A Comissão Especial da Reforma da Previdência, instalada nesta quinta-feira (25), na Câmara dos Deputados conta com quatro baianos como membros titulares: Jorge Solla (PT), Alice Portugal (PCdoB), Ronaldo Carletto (PP) e Arthur Oliveira Maia (DEM). Além deles, integram a lista de suplentes do colegiado: João Carlos Bacelar (PR) e Paulo Azi (DEM). 

Jorge Solla já antecipa, por exemplo, que começa nesta semana a recolher assinaturas para apresentar emendas à proposta – são necessárias 171 para serem admitidas.

O fim das desonerações fiscais em arrecadações previdenciárias, a retomada da cobrança do Imposto de Renda sobre Lucros e Dividendos e a criação de mecanismos mais rígidos para a cobrança dos devedores da previdência, estão entre as propostas do parlamentar petista.

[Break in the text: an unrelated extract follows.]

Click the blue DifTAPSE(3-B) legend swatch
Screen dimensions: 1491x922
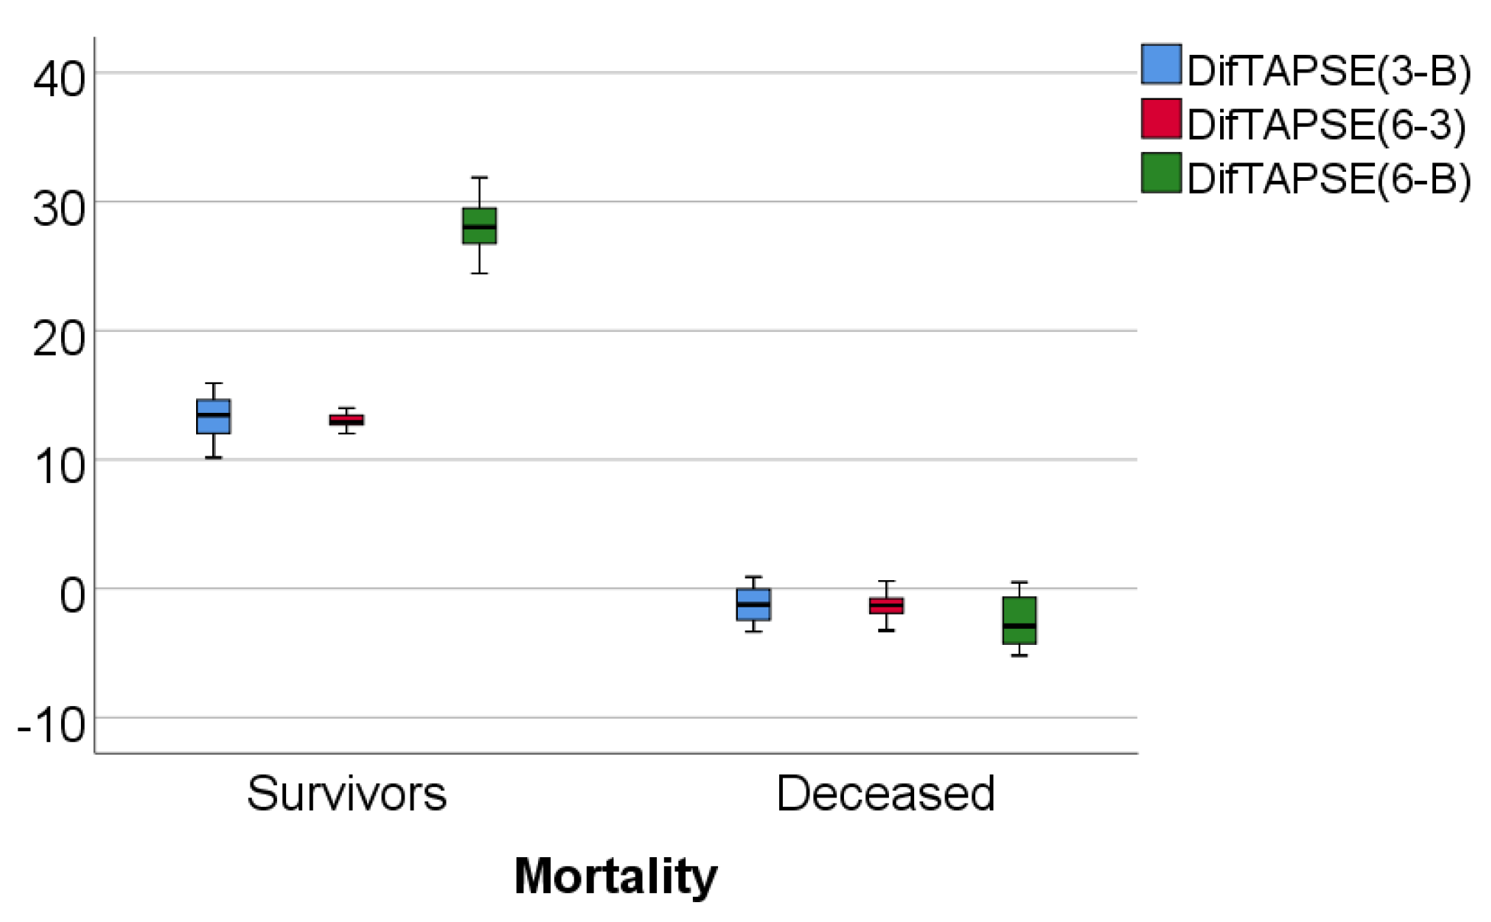pyautogui.click(x=1161, y=64)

“Dentro da PEC podemos debater o polo despesas, mas também o de receitas. O Brasil com renúncia fiscal abre mão todo ano de arrecadar R$ 300 bi das grandes empresas. Ao deixar de cobrar o Imposto de Renda sobre a distribuição de lucros e dividendos já se vão mais R$ 90 bilhões. O Imposto Sobre Grandes Fortunas, o IGF, está na Constituição de 88, mas nunca foi regulamentado, são mais R$ 30 bilhões. É essa turma que tem que ser chamada a pagar a conta. Vamos caçar os tigrões”, disse. 

A Comissão Especial é quem analisará o mérito da PEC 06/2019, a Reforma da Previdência, podendo modificar o projeto com emendas aditivas e modificativas. No plenário, última etapa da tramitação, são admitidas apenas emendas supressivas.